(Document excerpt Opens)

# Inputs

## 1. Introduction

The total number of user inputs is equal to 9.

Among these inputs, 5 are standard inputs and 4 are advanced inputs.

## 2.1 Modes of computation

There are 2 modes of computation.

The “ Fast ” computation mode is the default one. It corresponds to a hybrid model which is perfectly suited for the pre-design step. Indeed, all the computations in the back end are based on AC finite element computations associated to symmetrical component transformation. It evaluates the electromagnetic quantities with the best compromise between accuracy and computation time to explore the space of solutions quickly and easily.

The “ Accurate ” computation mode allows solving the computation with transient magnetic finite element modelling. This mode of computation is perfectly suited to the final design step because it allows getting more accurate results. It also computes additional quantities like the AC losses in winding, rotor iron losses and Joule losses in magnets.
Warning:

The computation of power balance for IMSQ in “accurate mode” is not well balanced.

In the test “working point – sine wave – motor – U, f, N”, while computing the power balance with the accurate mode (i.e., with the transient application) the results are not well balanced. Indeed, the difference between the electrical power and the power on the shaft is not exactly equal to the total amount of losses.

(Document excerpt Closes)
(Dataset excerpt Opens)

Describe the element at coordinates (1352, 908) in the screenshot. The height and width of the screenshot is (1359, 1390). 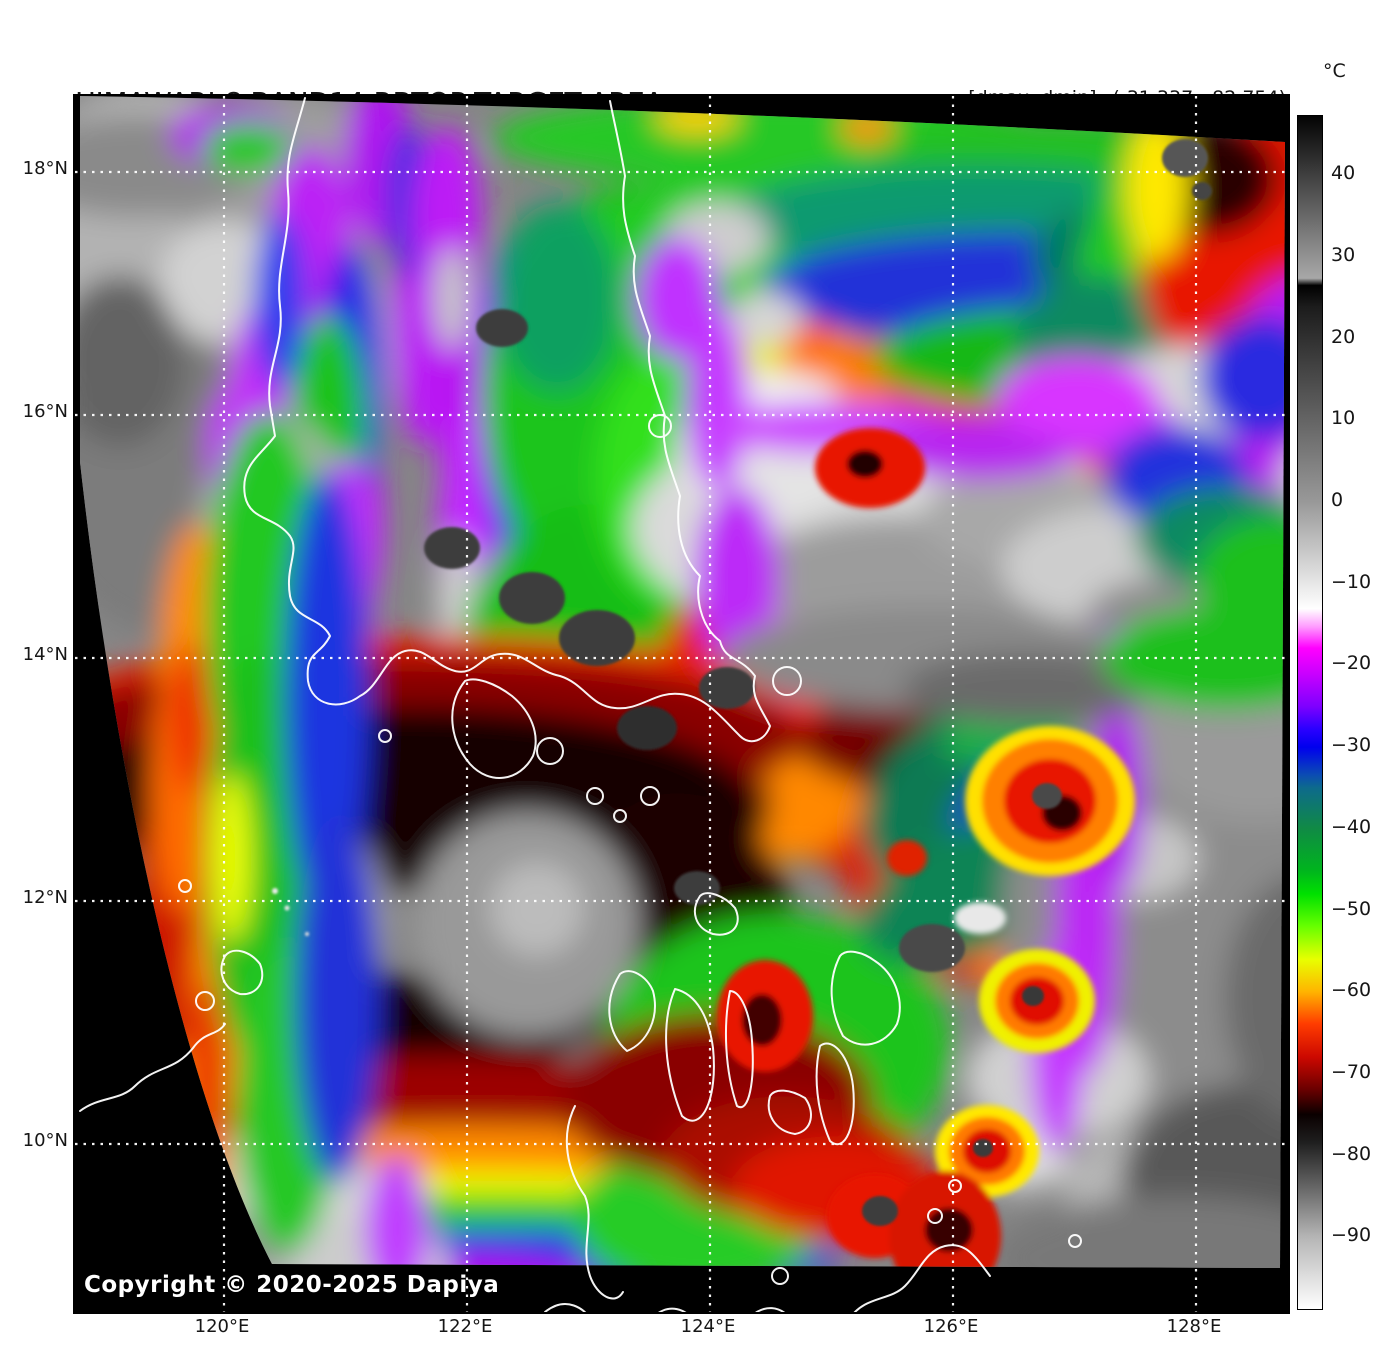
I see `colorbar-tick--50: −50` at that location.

(Dataset excerpt Closes)

> Task requirements
According to the inputs page, which computation mode is the default? The data have no connection to the inputs page.

> Your solution
The “Fast” computation mode.